Royal Soap Opera

December 10, 1992

"Uneasy lies the head that wears a crown," declare Shakespeare's sleepless Henry IV. What he fears is rebellion, overthrow and death. That monarch's real descendants have more commonplace concerns: taxes, fire, unpopularity, domestic discord and a prurient press.

The separation of the Prince of Wales and Princess Diana has no constitutional significance. That was the point of the Palace announcement read in both houses of Parliament. Charles is still heir to the British throne. His son, William, is next in line. Diana, however separately she lives, remains his wife and stands to be called queen when he succeeds as king.

The difference between the separation of Charles and Diana and that of his brother Andrew and Sarah is that Diana is retained in the family business. She will carry out public engagements. As wife and mother of kings, Diana's position matters. Sarah's does not.
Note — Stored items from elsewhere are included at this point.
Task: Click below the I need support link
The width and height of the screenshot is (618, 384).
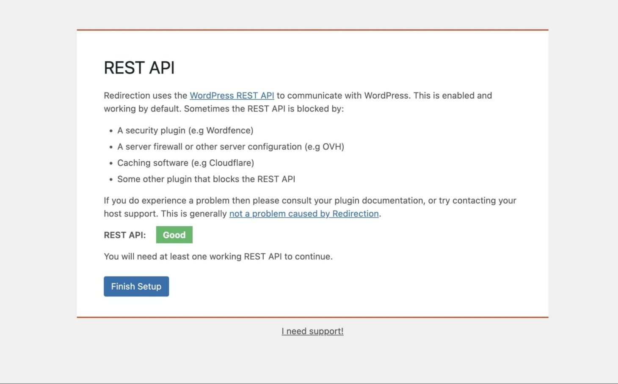Action: pos(312,359)
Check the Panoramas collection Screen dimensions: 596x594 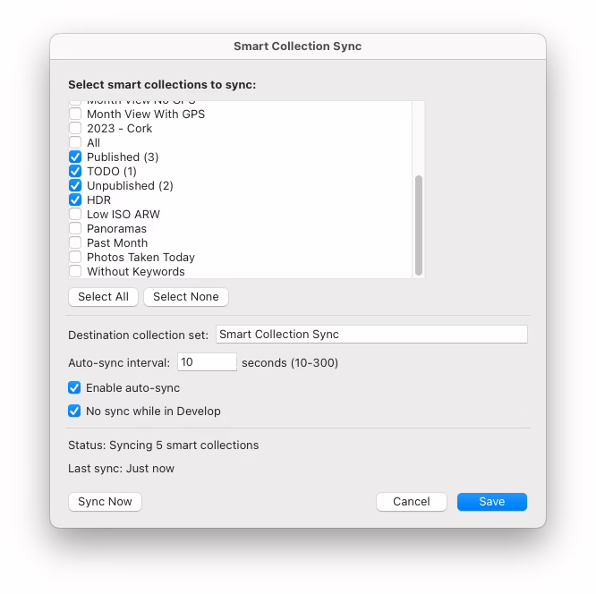(75, 229)
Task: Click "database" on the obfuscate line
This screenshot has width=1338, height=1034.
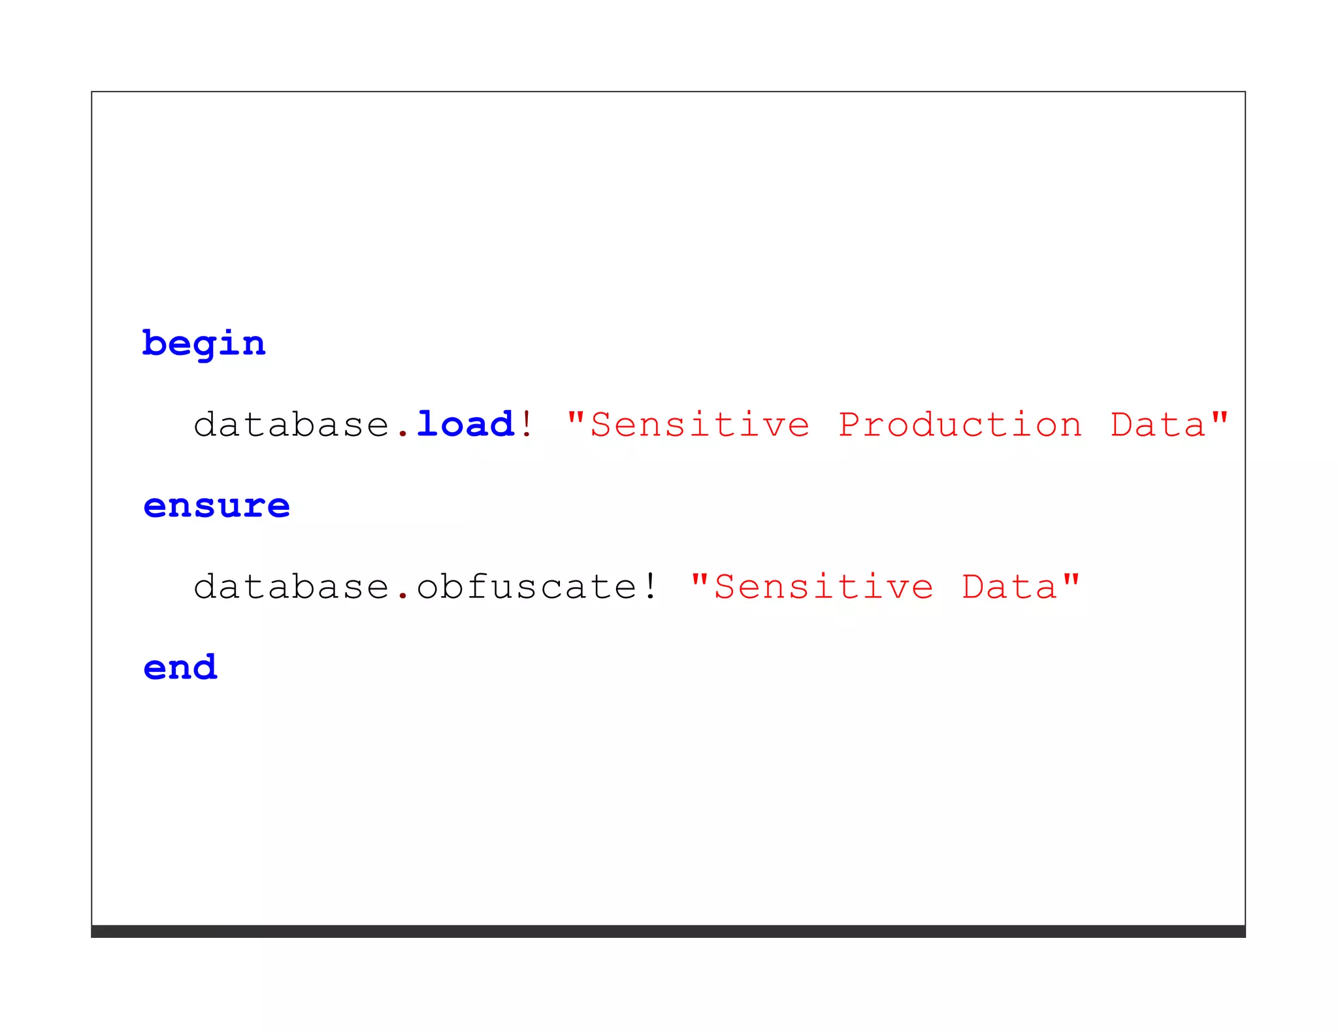Action: (291, 586)
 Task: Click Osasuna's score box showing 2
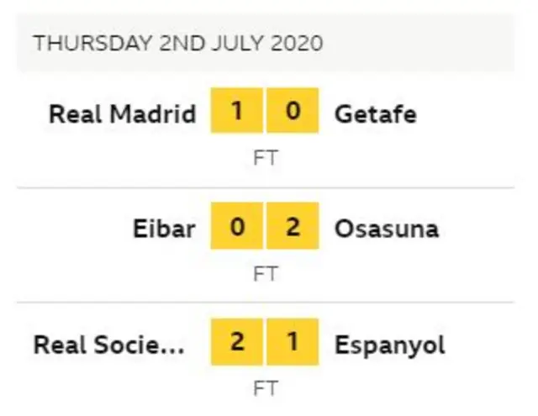(293, 227)
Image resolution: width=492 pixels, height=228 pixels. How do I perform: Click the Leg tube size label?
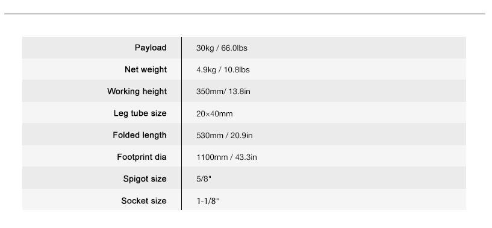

By itself, this announcement means nothing. But it comes in the wake of the fire at Windsor Castle, the public disquiet at paying for restoration, the decision of Queen Elizabeth to pay taxes and take five relatives off the public payroll, the incessant prying into the private lives of the royals by the harpies of the tabloid press, and the queen's confession that it has been a horrible year.
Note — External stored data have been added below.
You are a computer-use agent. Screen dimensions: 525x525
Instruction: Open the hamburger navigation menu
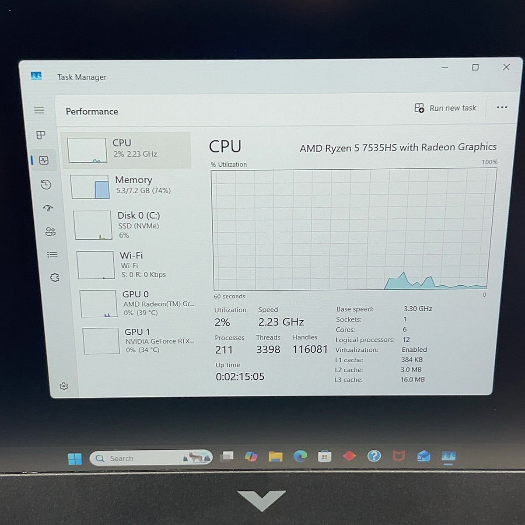coord(39,110)
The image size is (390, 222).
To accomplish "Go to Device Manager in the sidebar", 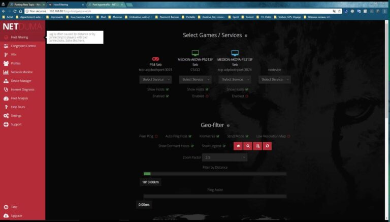I will [x=21, y=81].
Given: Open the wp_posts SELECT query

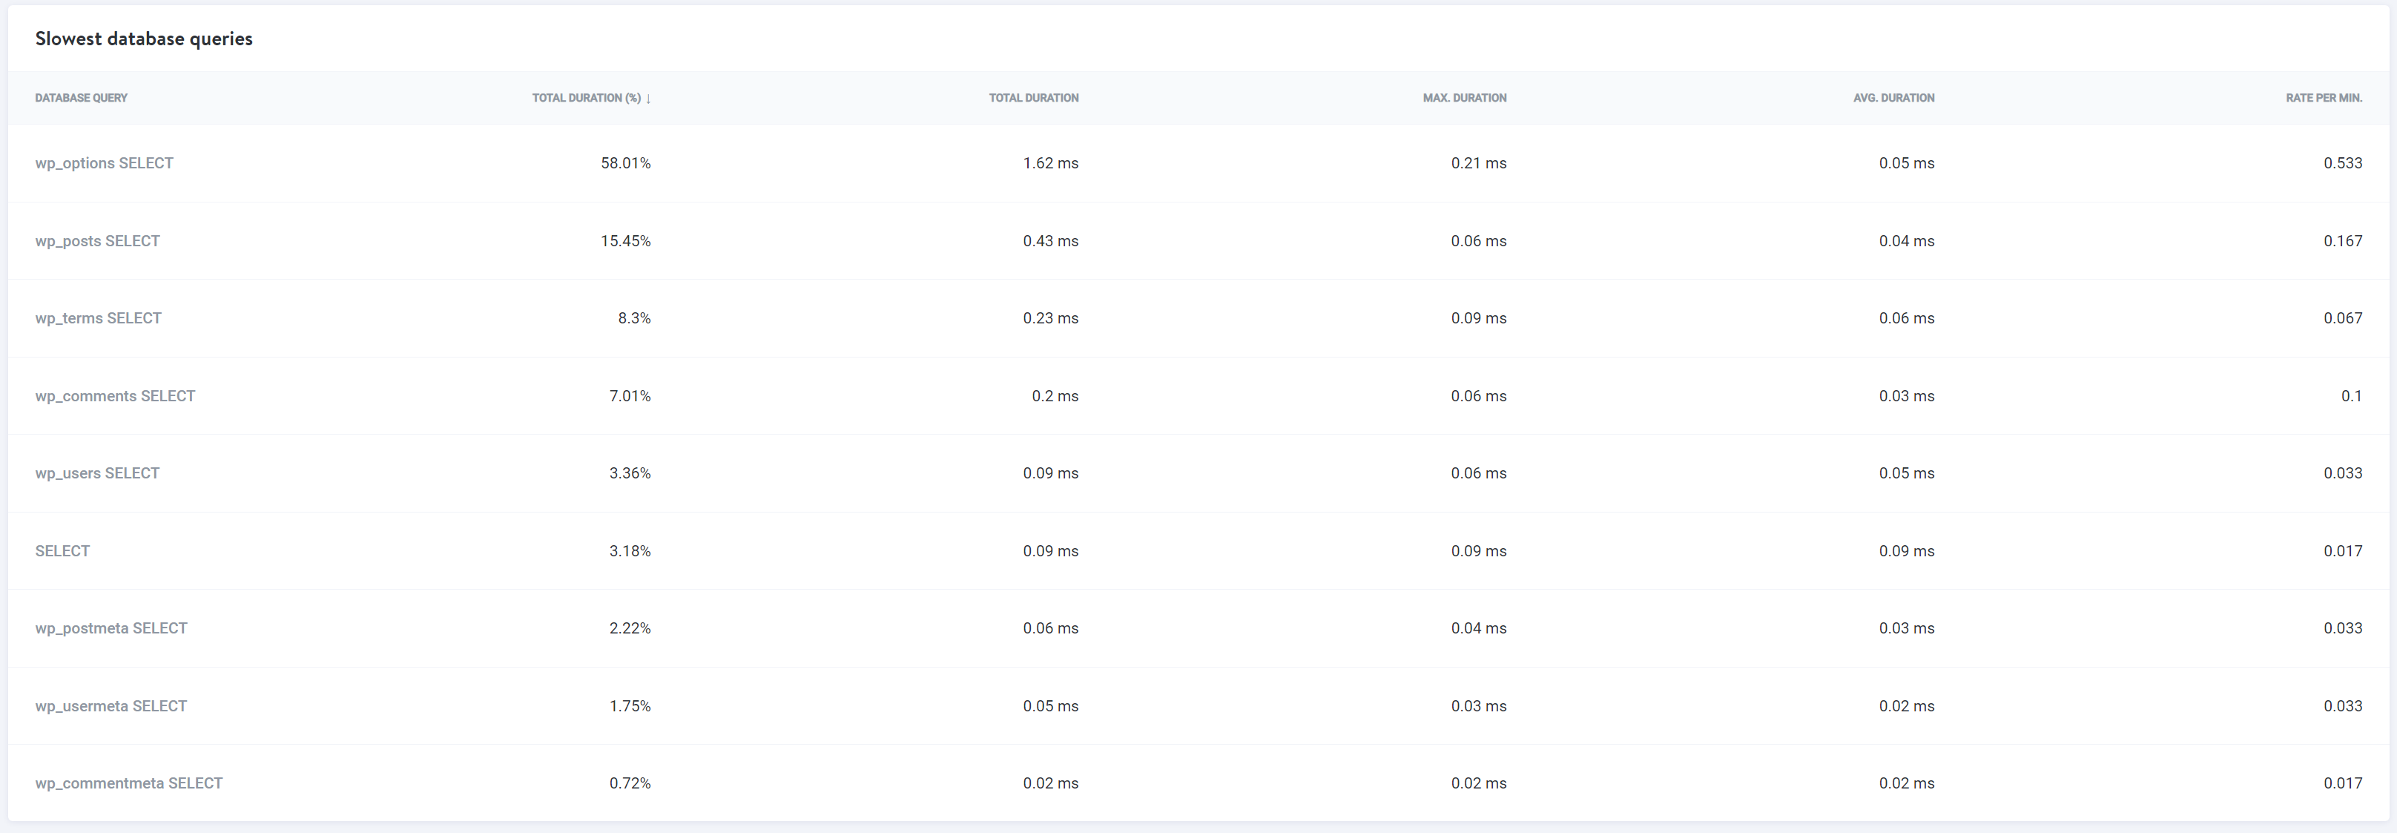Looking at the screenshot, I should pyautogui.click(x=98, y=241).
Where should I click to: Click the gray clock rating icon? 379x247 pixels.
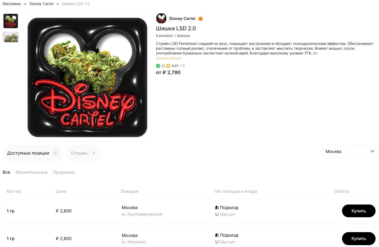point(163,66)
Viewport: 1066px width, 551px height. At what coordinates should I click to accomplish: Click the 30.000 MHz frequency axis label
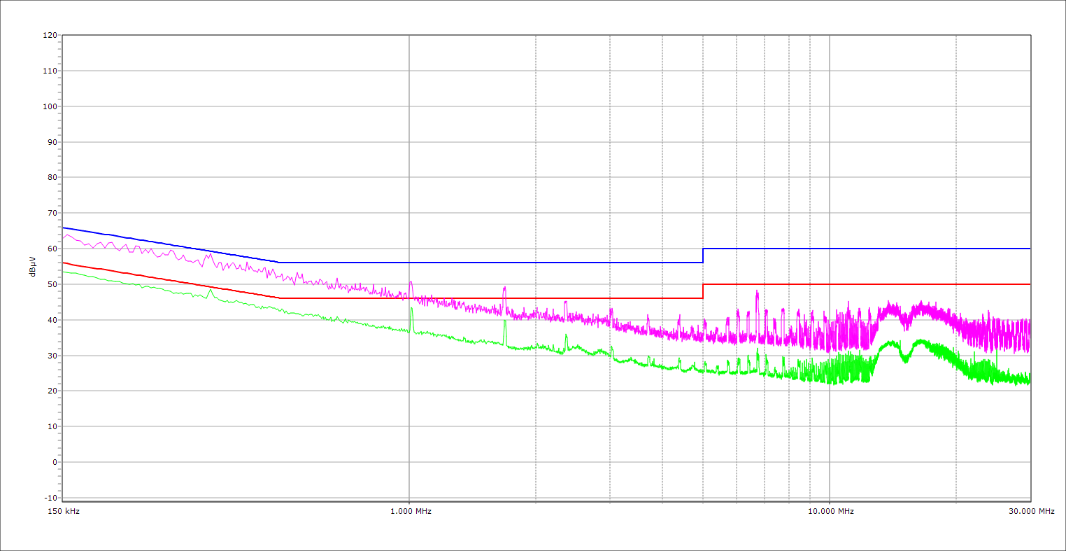1031,511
It comes on the eve of the remarriage of Charles' divorced sister, Anne. The Church of England, of which her mother Elizabeth is "Head," frowns on remarriage. Yet it was created four and a half centuries ago to bless a royal divorce and remarriage.

People ask how long the monarchy will last. The monarch serves above politics as symbol of the realm, and may intervene if the political process breaks down. Both roles are valuable, if the people accept them. One of the odd aspects of the current saga is the insistence of some that domestic bliss be the first duty of royals. It was never so. Queen Victoria, last century, was the first to insist on an exemplary life, but that was what she craved.

"The reigning queen could possibly be the last," gloated one of Parliament's few authentic republicans, the Labor Party's Dennis Skinner. But the monarchy probably will not vanish in a stroke. Rather, its mystique and power will be cut away in thin slices, salami style, as they have been for centuries. That is what is going on now. It may in time lead to something as thin as the Swedish monarchy. Charles would still be king, but fewer people would care one way or the other.